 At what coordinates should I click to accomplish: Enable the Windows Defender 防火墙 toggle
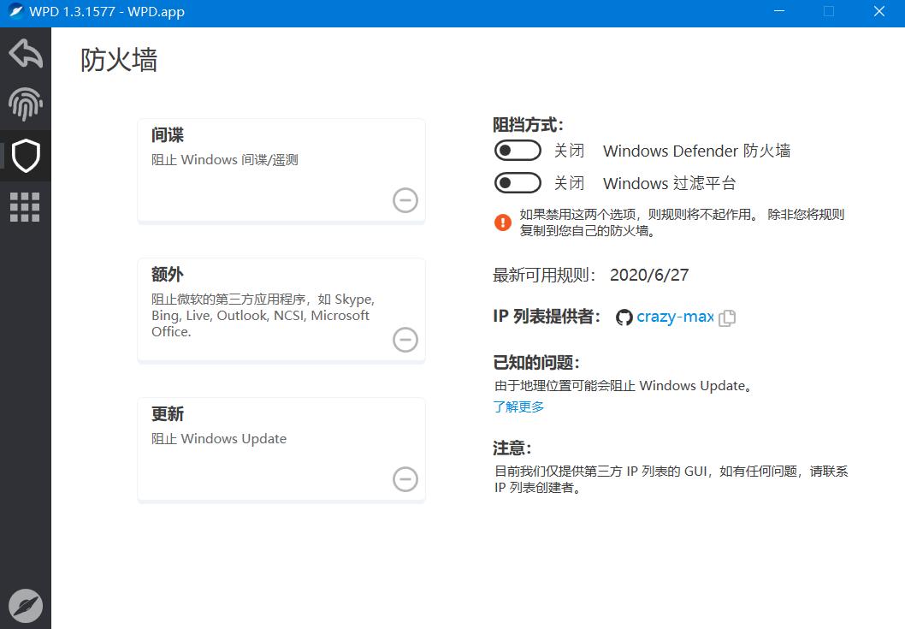pyautogui.click(x=518, y=150)
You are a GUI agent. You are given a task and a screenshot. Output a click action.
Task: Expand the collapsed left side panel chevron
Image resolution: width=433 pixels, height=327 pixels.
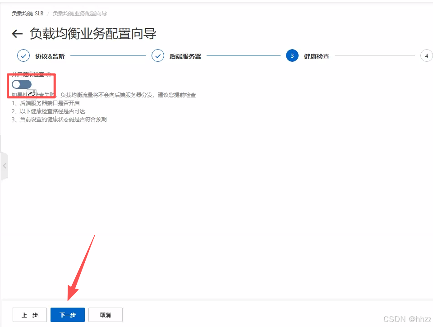[5, 166]
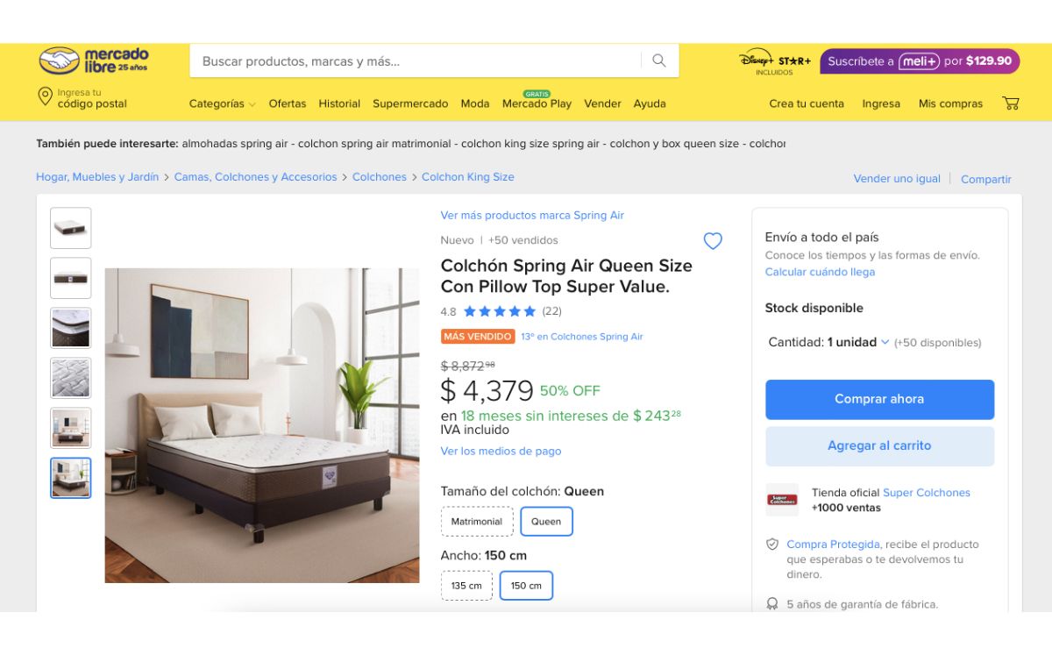Click the Agregar al carrito button
The height and width of the screenshot is (655, 1052).
(x=879, y=446)
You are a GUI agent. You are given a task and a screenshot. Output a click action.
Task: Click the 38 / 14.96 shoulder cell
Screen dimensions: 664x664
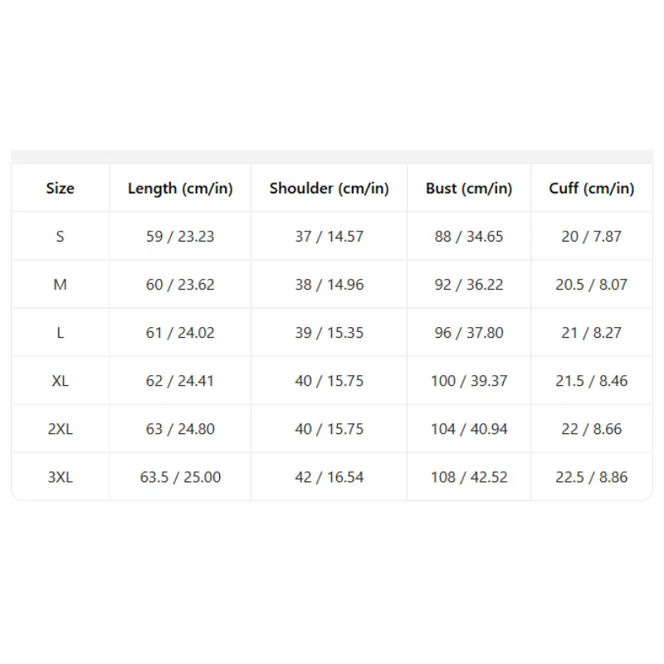pos(329,285)
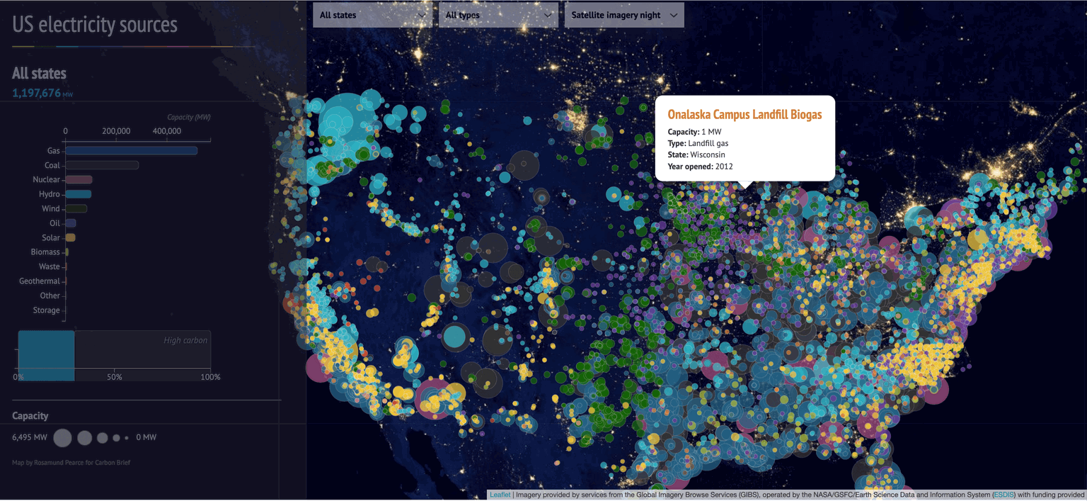The image size is (1087, 501).
Task: Select the Coal bar in the legend
Action: coord(101,164)

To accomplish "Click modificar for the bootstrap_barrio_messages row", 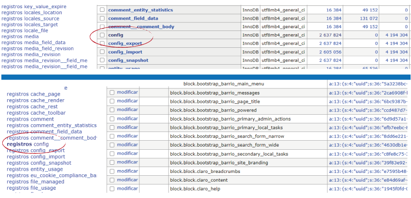I will click(127, 92).
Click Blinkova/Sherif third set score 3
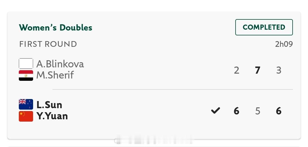Viewport: 308px width, 147px height. click(x=279, y=70)
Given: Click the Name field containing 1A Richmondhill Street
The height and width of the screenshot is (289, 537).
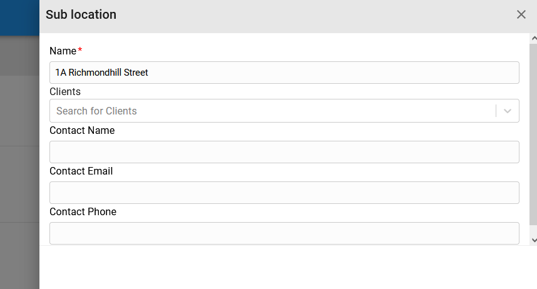Looking at the screenshot, I should pos(284,73).
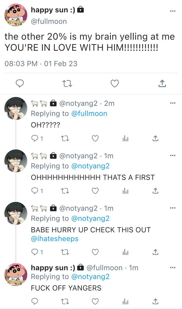This screenshot has width=182, height=309.
Task: Like the main tweet about 20% brain
Action: click(x=115, y=83)
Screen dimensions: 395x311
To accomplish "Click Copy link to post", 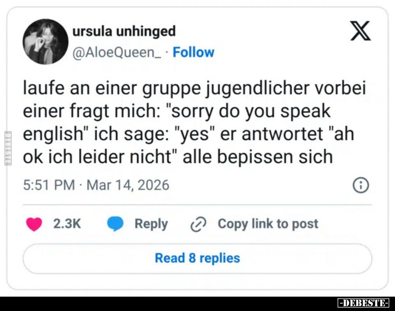I will coord(267,223).
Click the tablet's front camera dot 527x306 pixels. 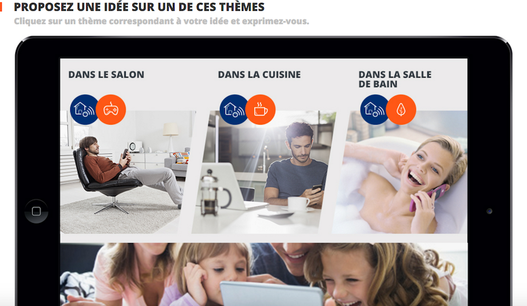pos(489,211)
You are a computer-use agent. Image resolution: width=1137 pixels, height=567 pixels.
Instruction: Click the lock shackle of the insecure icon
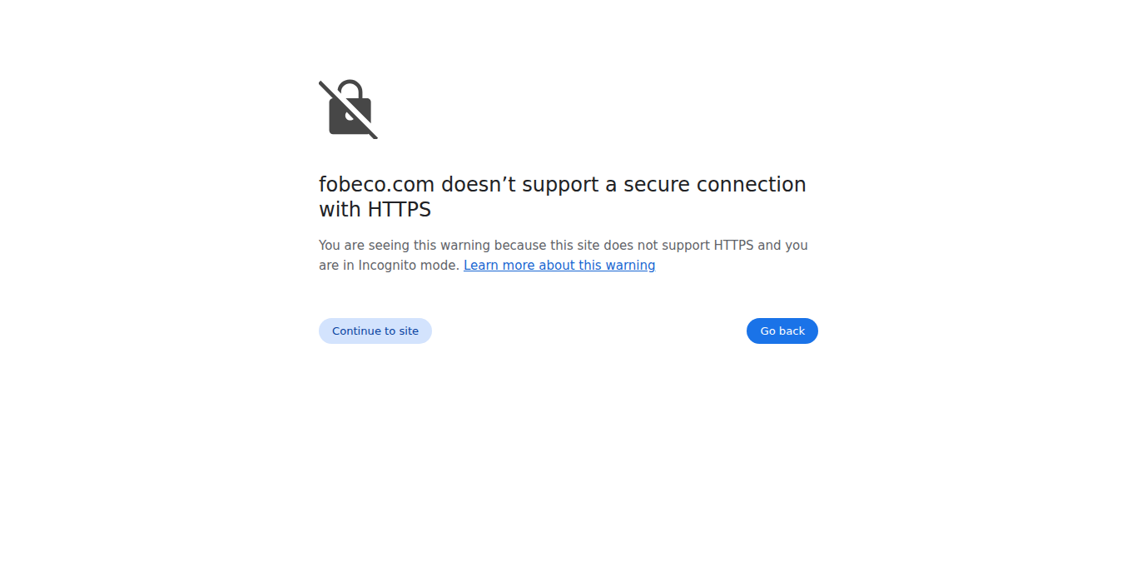click(x=350, y=89)
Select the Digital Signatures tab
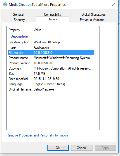Image resolution: width=120 pixels, height=156 pixels. point(93,15)
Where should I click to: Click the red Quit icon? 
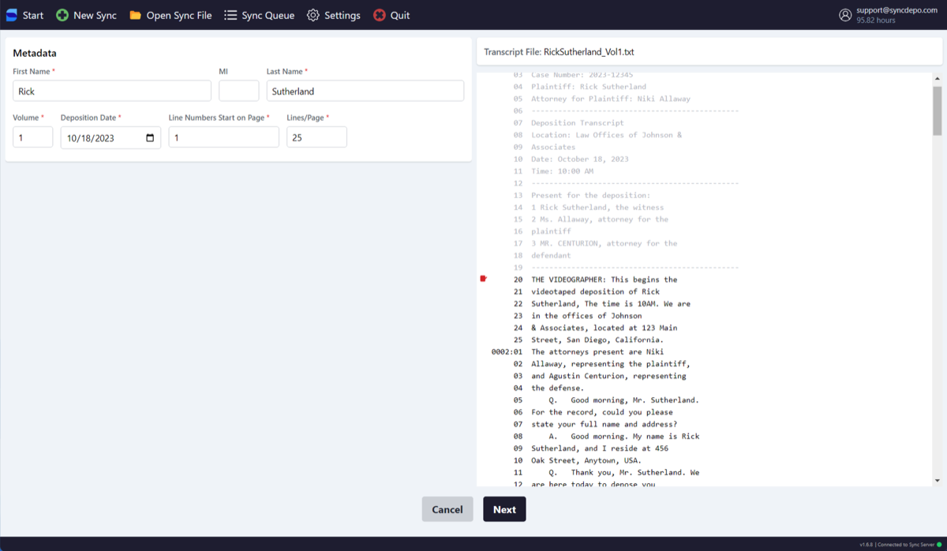tap(380, 15)
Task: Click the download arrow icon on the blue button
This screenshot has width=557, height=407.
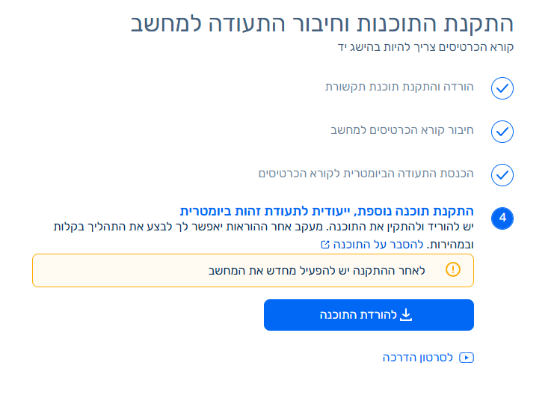Action: click(406, 314)
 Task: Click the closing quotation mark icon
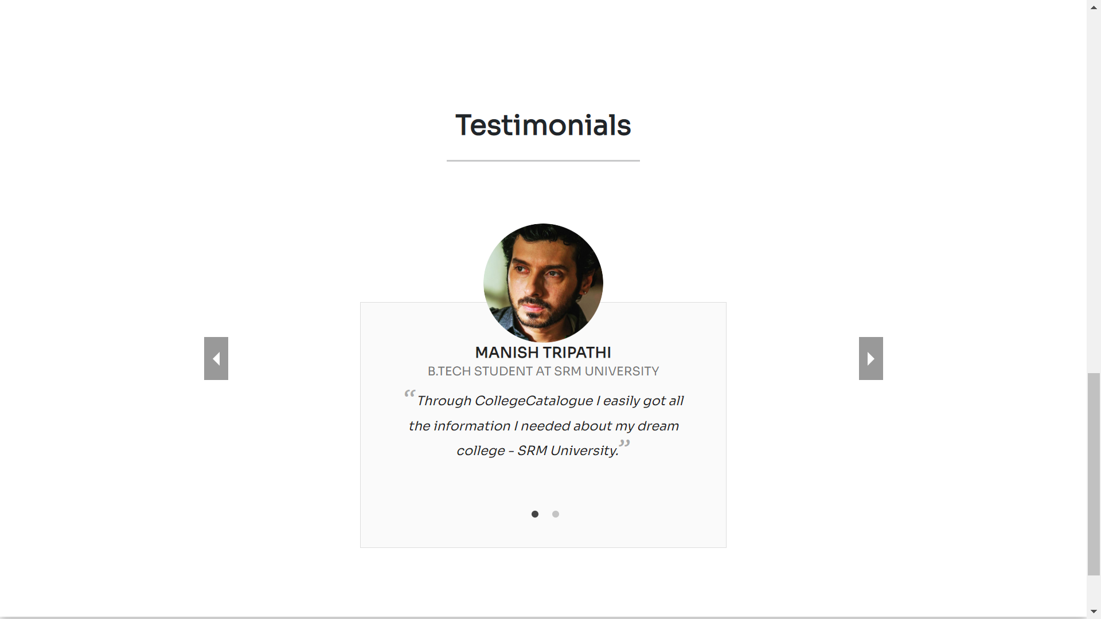click(625, 443)
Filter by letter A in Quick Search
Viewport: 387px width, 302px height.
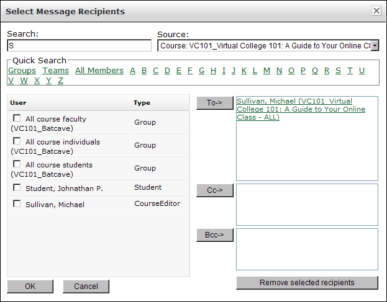click(x=132, y=71)
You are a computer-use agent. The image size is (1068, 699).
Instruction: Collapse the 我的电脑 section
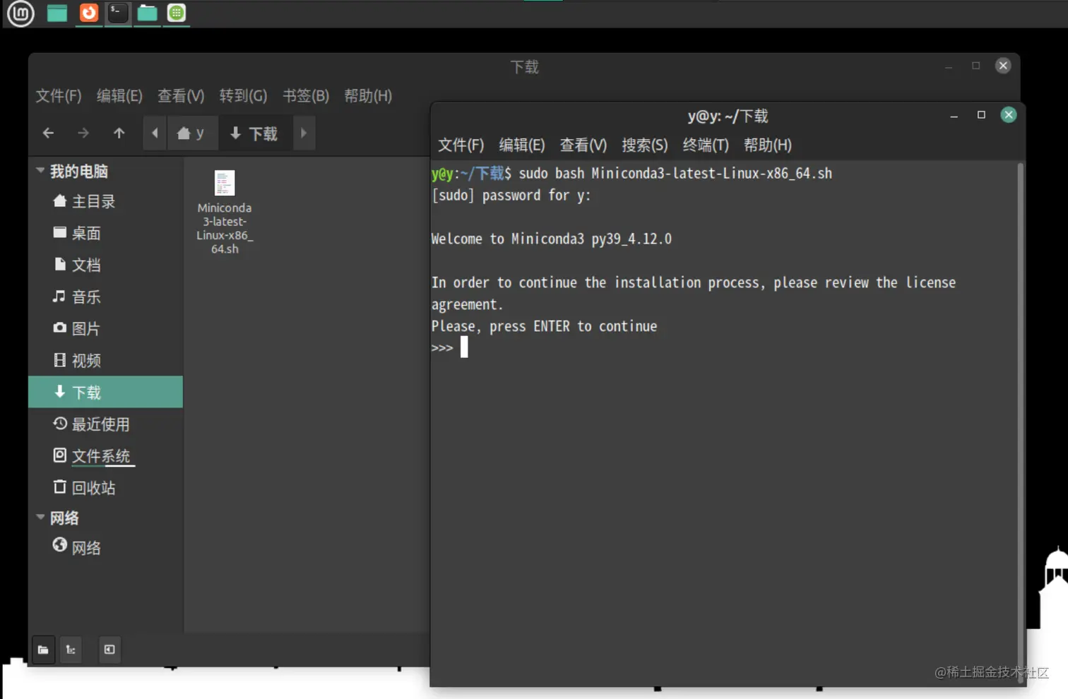(x=40, y=170)
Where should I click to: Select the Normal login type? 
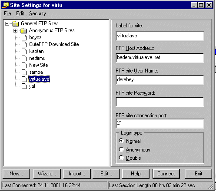tap(121, 141)
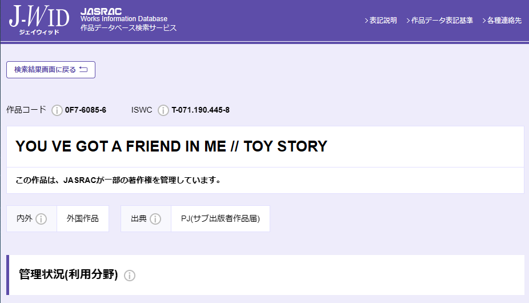Open the 表記説明 link
Viewport: 529px width, 303px height.
380,21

•••••

# Task:
Give again, exactly, the lines from the start of the data through the one holding "Task: Expand the"; omit the pictures.

# Response to the task:
 At what coordinates should I click to accomplish: Enable the Windows Defender 防火墙 toggle
pyautogui.click(x=518, y=150)
You are a GUI agent. You are given a task and a screenshot. Output a click action.
Task: Expand the collapsed left side panel chevron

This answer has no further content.